Deep Learning

Course semester
2nd semester
Course category
Compulsory
ECTS
7,5
Tutors

Th. Giannakopoulos, G. Bouritsas, G. Vouros

Goal

Upon successful completion of the course, the student will be able to:

  • Explain fundamental concepts and principles regarding deep machine learning and the parameterization/implementation/evaluation of deep machine learning algorithms on datasets.
  • Know, configure and apply the most basic deep machine learning algorithms per problem type category (regression, classification, clustering, policy optimization).
  • Know the methodology of applying and evaluating deep machine learning algorithms to data, comparing and choosing the appropriate algorithm.
  • Understand algorithms, select, design or adapt the most appropriate and apply/evaluate to areas of interest
  • Communicate deep machine learning ideas in a clear, concise and formal manner.
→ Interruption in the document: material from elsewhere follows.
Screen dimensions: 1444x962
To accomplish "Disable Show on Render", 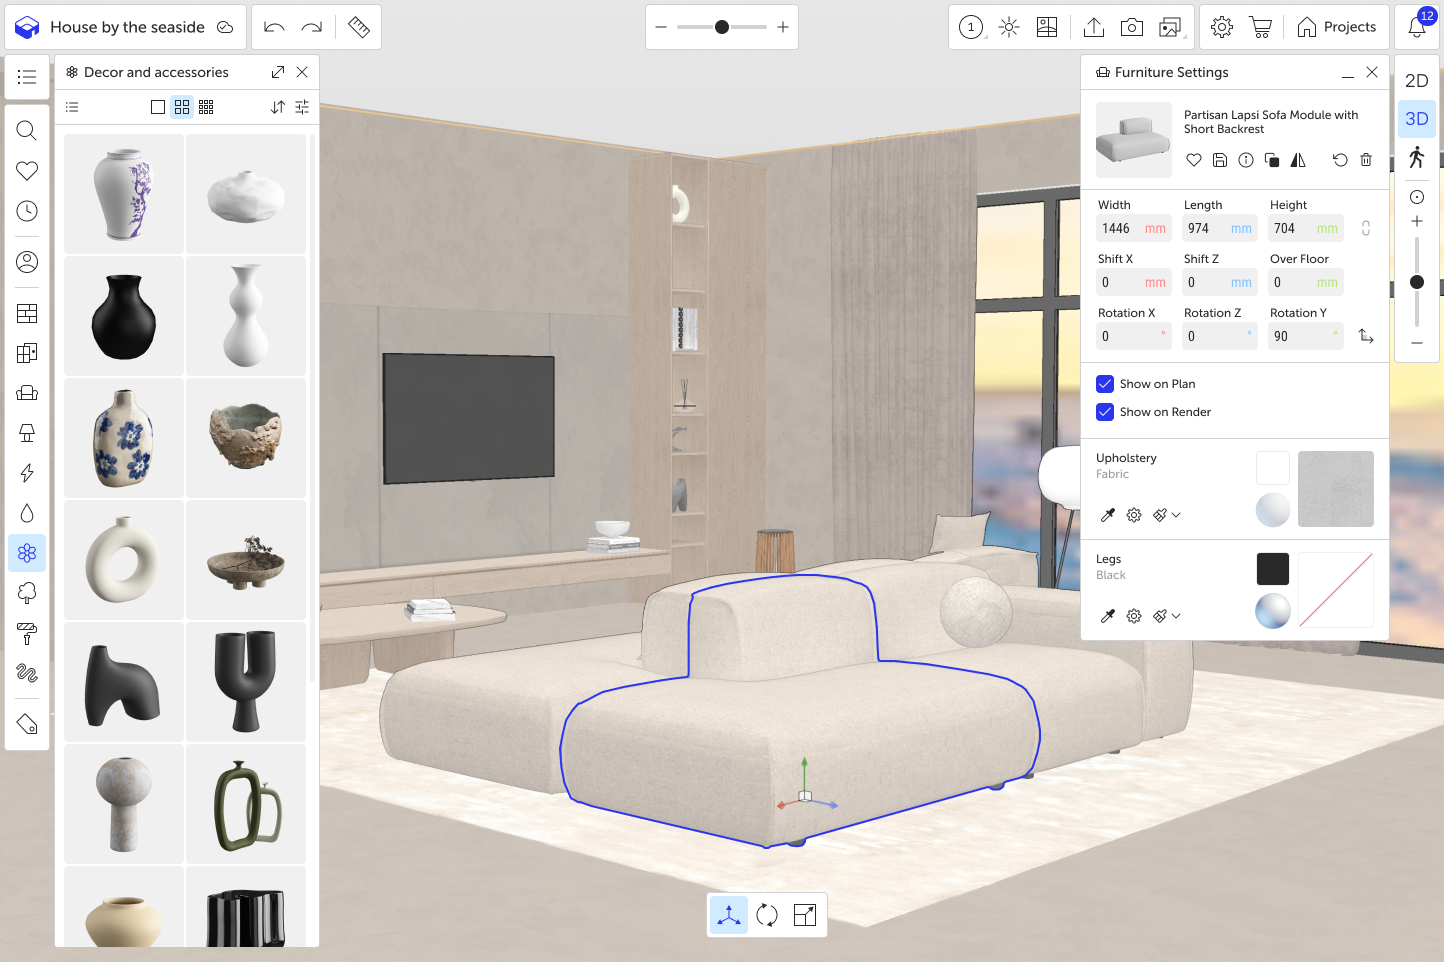I will click(x=1105, y=412).
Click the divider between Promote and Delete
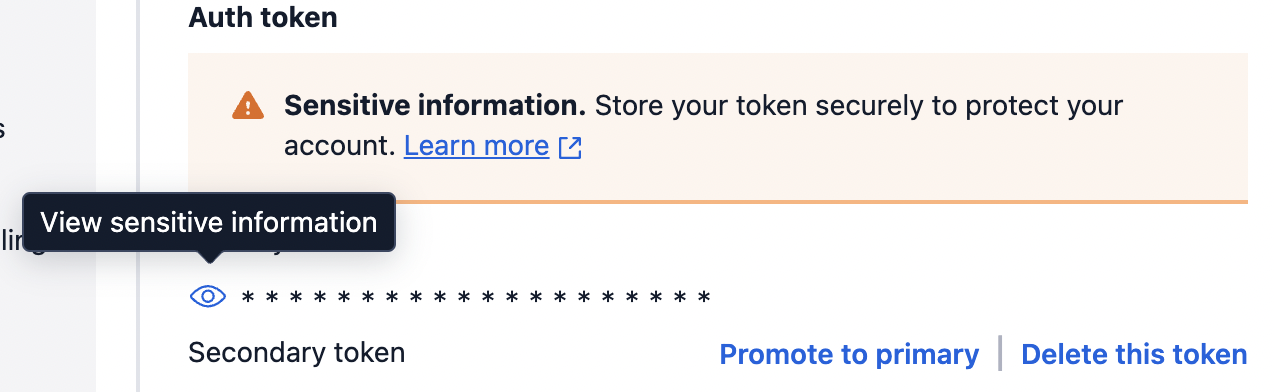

Aiming to parameterize, apply and evaluate deep learning algorithms to problems, and explain their operation.

Also, the course targets to the following general competencies:

  • Ability to organize and plan work, and manage time effectively
  • Ability to communicate effectively (orally and written)
  • Ability to solve problems
  • Ability to develop critical thinking and capacity for critical approaches
  • Ability to work in a team
  • Ability of interdisciplinary approaches
  • Ability to apply theoretical knowledge in practice
  • Ability to research
  • Ability to adapt methods and techniques to new situations and conditions
  • Ability to generate new ideas – Creativity

Contents

  • An introduction to deep learning
  • Feed-Forward Neural Networks
  • Convolutional Neural Networks
  • Autoencoders and Data Augmentation
  • Recurrent and Recursive Neural Networks
  • GRU/LSTMs & Attention 21 2024-2025
  • Deep Reinforcement learning: Introduction and algorithms
  • Imitation learning
  • Policy gradient, value-based & actor-critic algorithms

Case studies, example problems and methods for solving them are presented.

Bibliography

  • “Deep Learning”, Ian Goodfellow and Yoshua Bengio and Aaron Courville, MIT Press,
    2016.­
  • “Reinforcement Learning: An Introduction”, Richard S. Sutton  and Andrew G. Barto Second Edition (see here for the first edition) MIT Press, Cambridge, MA, 2018
  • Additional research articles on the topics of the lectures.